Today's passage covers the land allotments for the rest of the tribes and for Joshua; a list of the cities of refuge; and a list of the towns given to the Levites.
By the end of Josh. 21, it seems like all the i's have been dotted and t's crossed. Canaan has been conquered, its people put to death, and its lands allotted to the various Israelite tribes. I'm not just saying this because I noticed it, either, but rather because the text specifically tells us.
Josh. 21:43-45 puts a final coda on all the work that's been done in Canaan to date (though, in the traditional Biblical sense of timing, there remains another three chapters in the book). I quote from the KJV:
43. And the LORD gave unto Israel all the lands which he sware to give unto their fathers; and they possessed it, and dwelt therein.
44. And the LORD gave them rest round about, according to all that he sware unto their fathers: and there stood not a man of all their enemies before them; the LORD delivered all their enemies into their hand.
45. There failed not ought of any good thing which the LORD had spoken until the house of Israel; all came to pass.
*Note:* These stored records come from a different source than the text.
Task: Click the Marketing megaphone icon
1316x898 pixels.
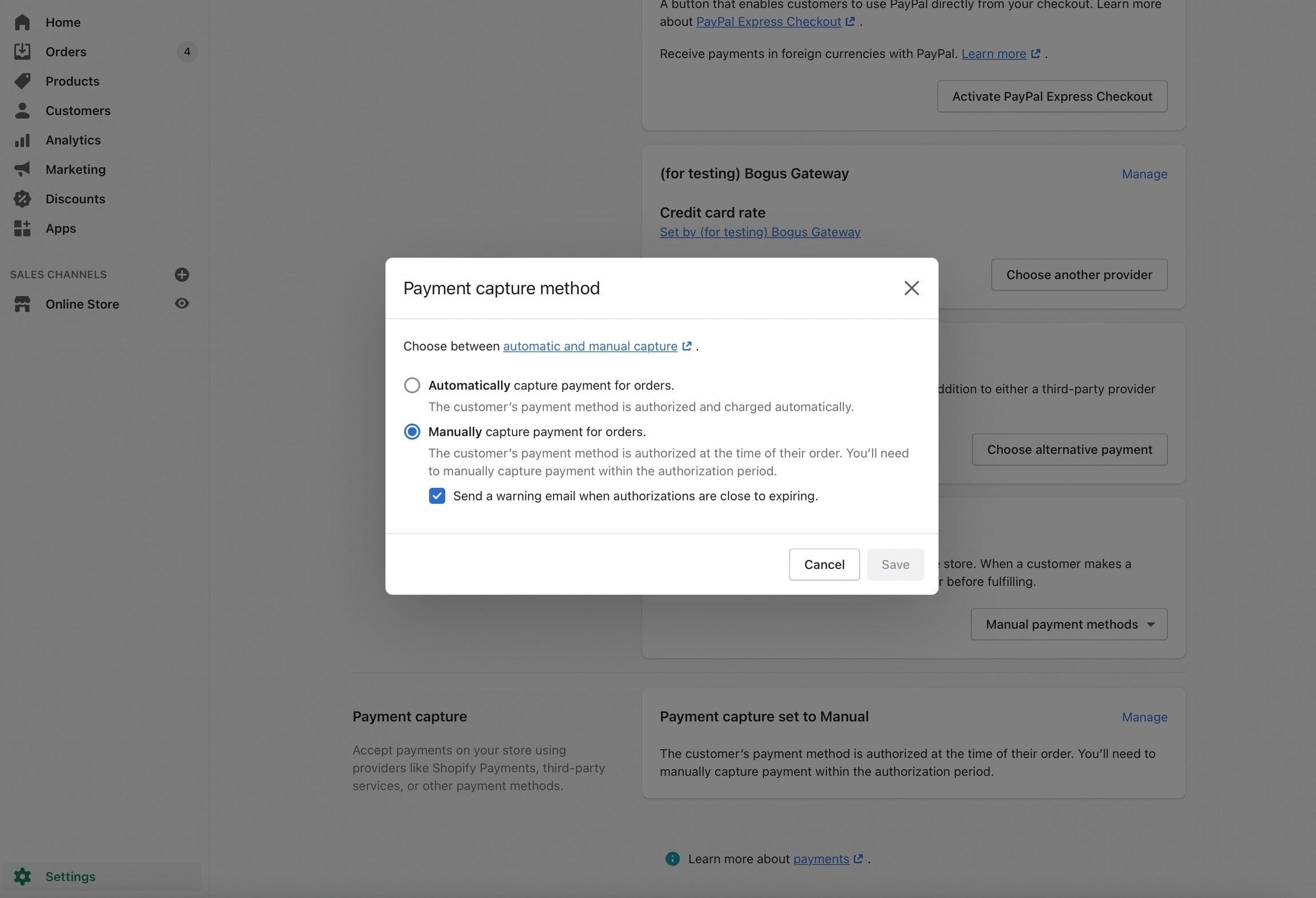Action: pyautogui.click(x=22, y=169)
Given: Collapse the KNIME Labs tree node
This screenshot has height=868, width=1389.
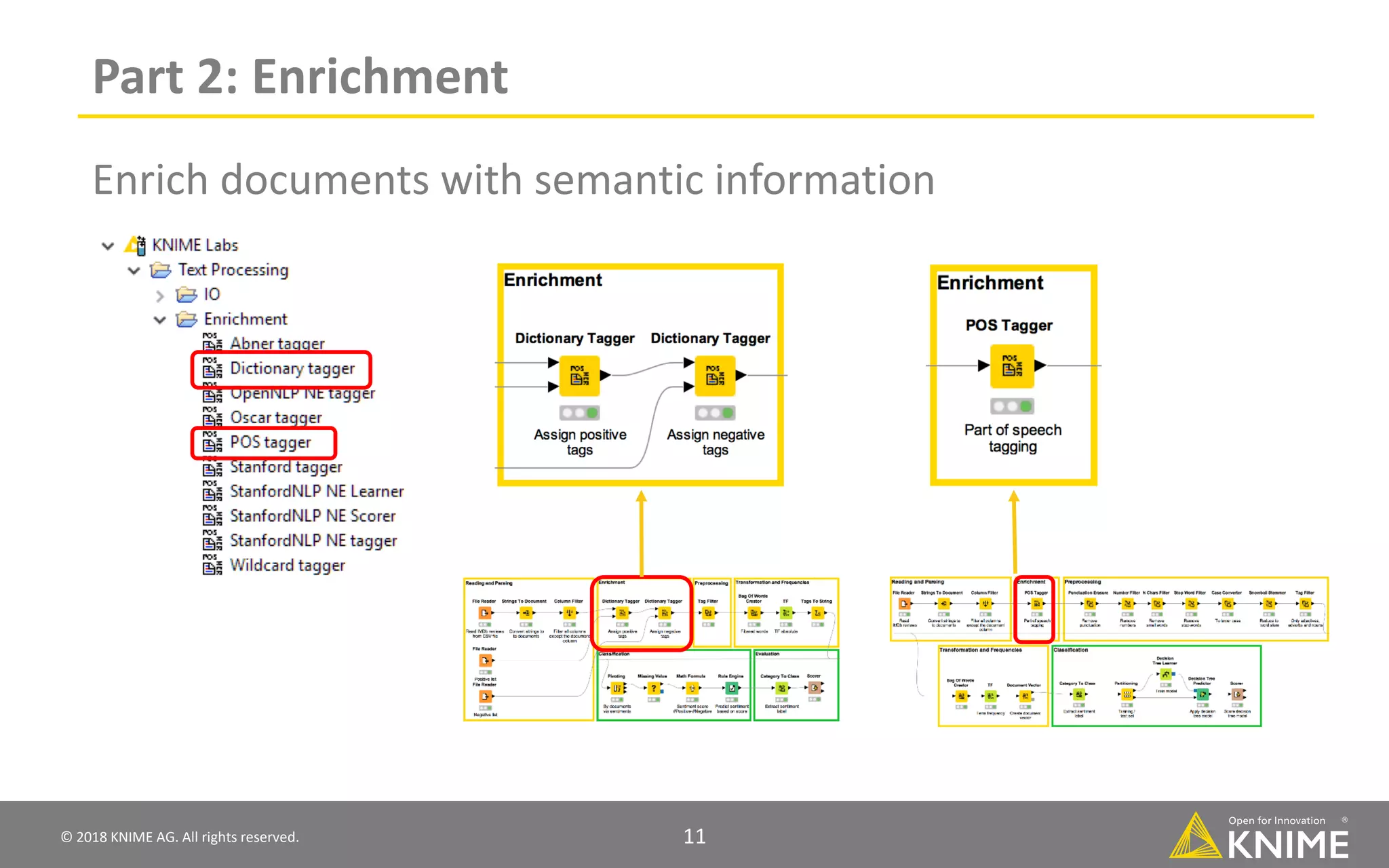Looking at the screenshot, I should [108, 245].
Joshua has mostly been a book of tying up loose ends, since Deuteronomy left us with a cliff-hanger. At the end of Deuteronomy, the Israelites were about to cross the Jordan and possess the lands of their forefathers. God had promised them this land for centuries. In fact, the Israelites under Joshua's command -- all of them born during the desert wanderings -- probably had huge expectations placed upon them by their parents, who had escaped Egypt but were forbidden from entering Canaan. No doubt they had been primed for this conquest since birth.
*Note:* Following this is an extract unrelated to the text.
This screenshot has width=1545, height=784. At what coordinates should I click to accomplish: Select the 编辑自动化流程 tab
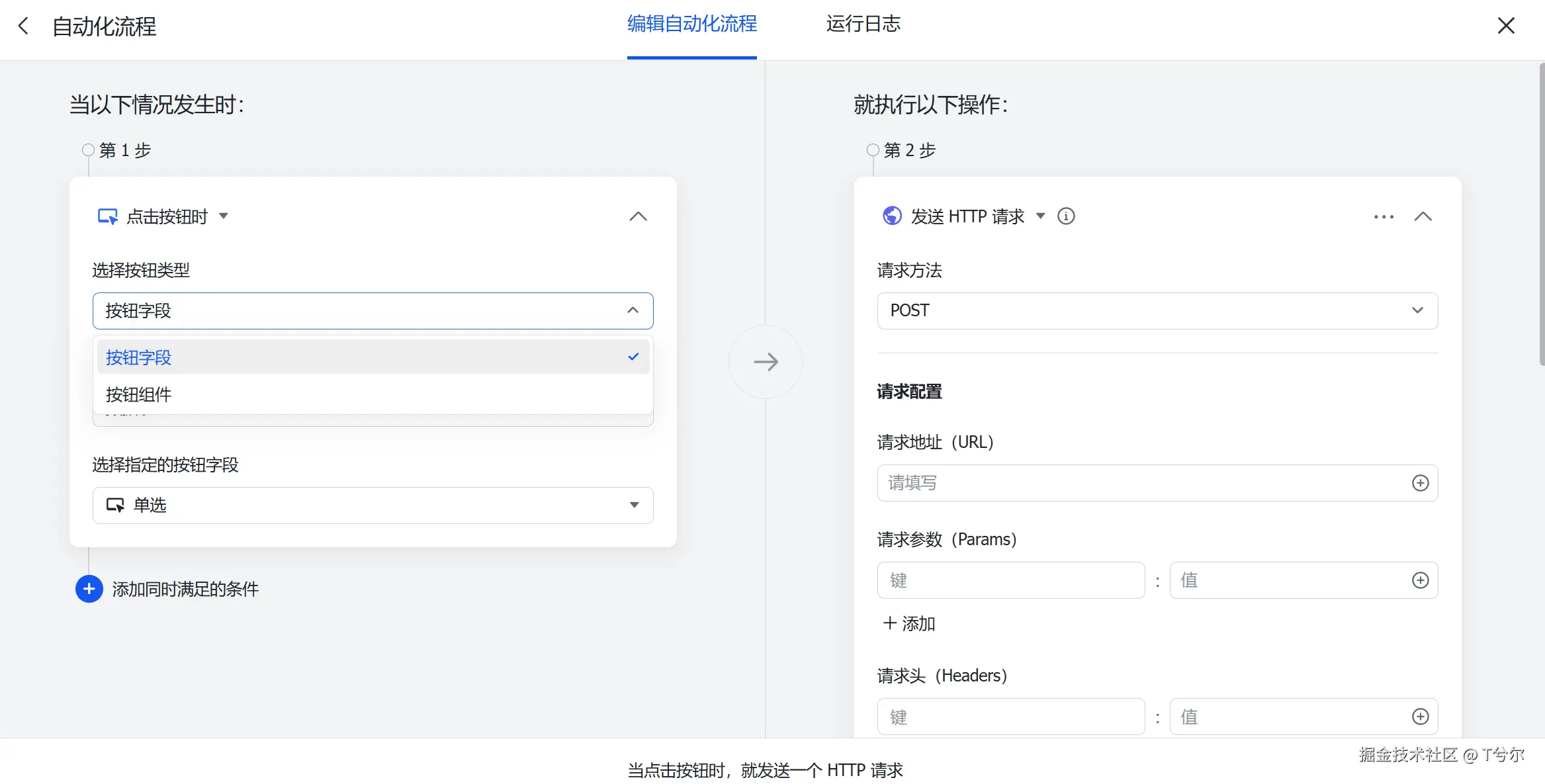point(691,24)

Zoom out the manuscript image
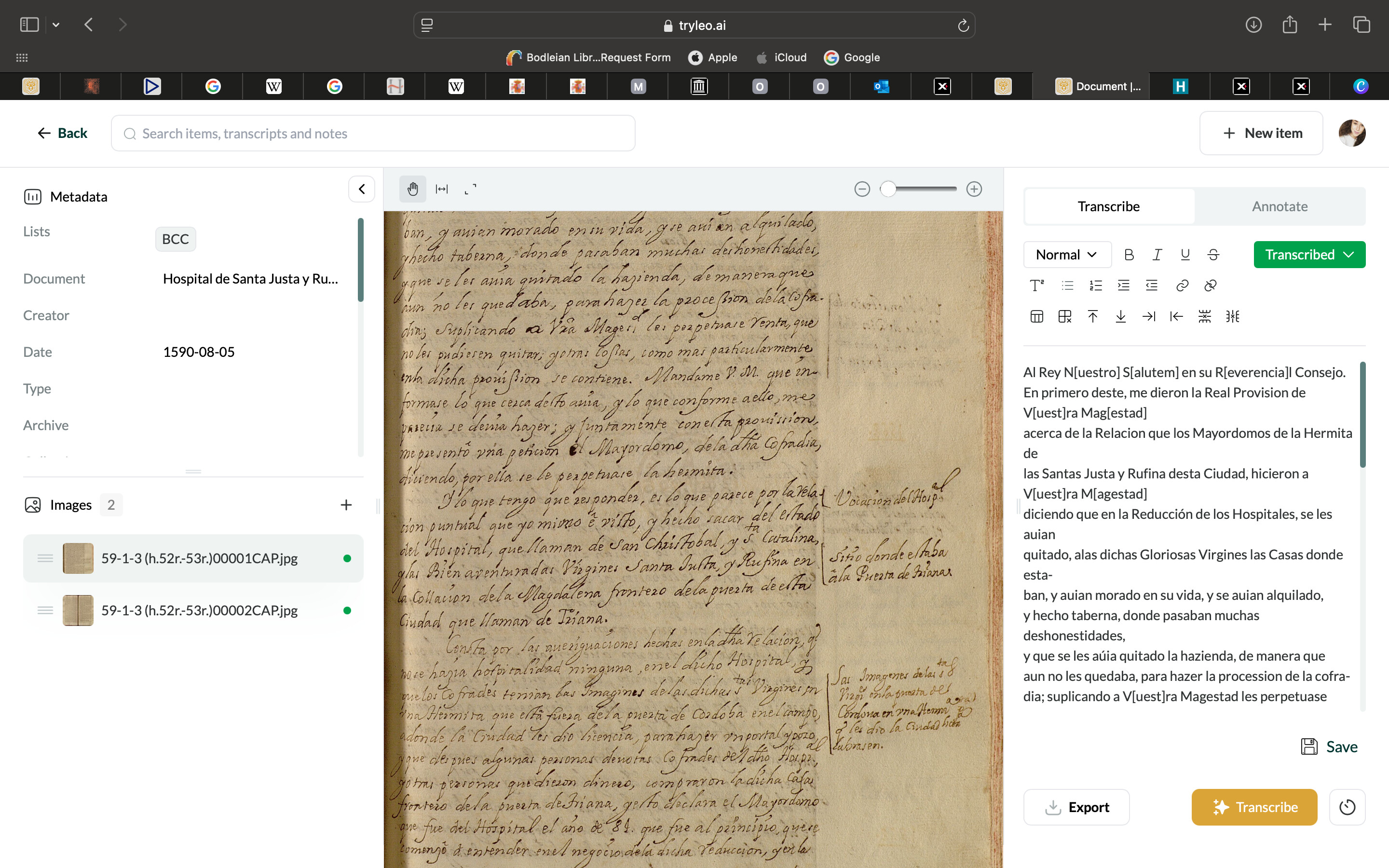861,189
Joshua (the man, not the book) ties up Moses' loose ends in much the same way as the book of Joshua ties up the loose ends left by the book of Deuteronomy. As we may recall from Num. 20, Moses was not allowed to enter the promised land, despite his obedience to God for most of his life. Instead, he died and was buried in Deut. 34, leaving Joshua in command of the populace. The text reminds us that there was never been another prophet like Moses, leaving Joshua with some very large shoes to fill. And, in his own way, he does what he can.
Whereas Moses set up the conquest of Israel, Joshua led the armies in conquest. While Moses established the rules for the cities of refuge, Joshua named which cities they would be. (Josh. 20:7-9) While Moses said that the Levites would receive towns among all the people instead of their own land allotment, Joshua established them. (Josh. 21) In short, Joshua was the one who did Moses' dirty work. Moses promised, Joshua delivered.
Thus, by the end of Joshua 21, everything Moses promised, Joshua put into place. Nothing was left undone except for the eastern tribes to return home and immediately be accused of idolatry, but that's the subject for our next essay.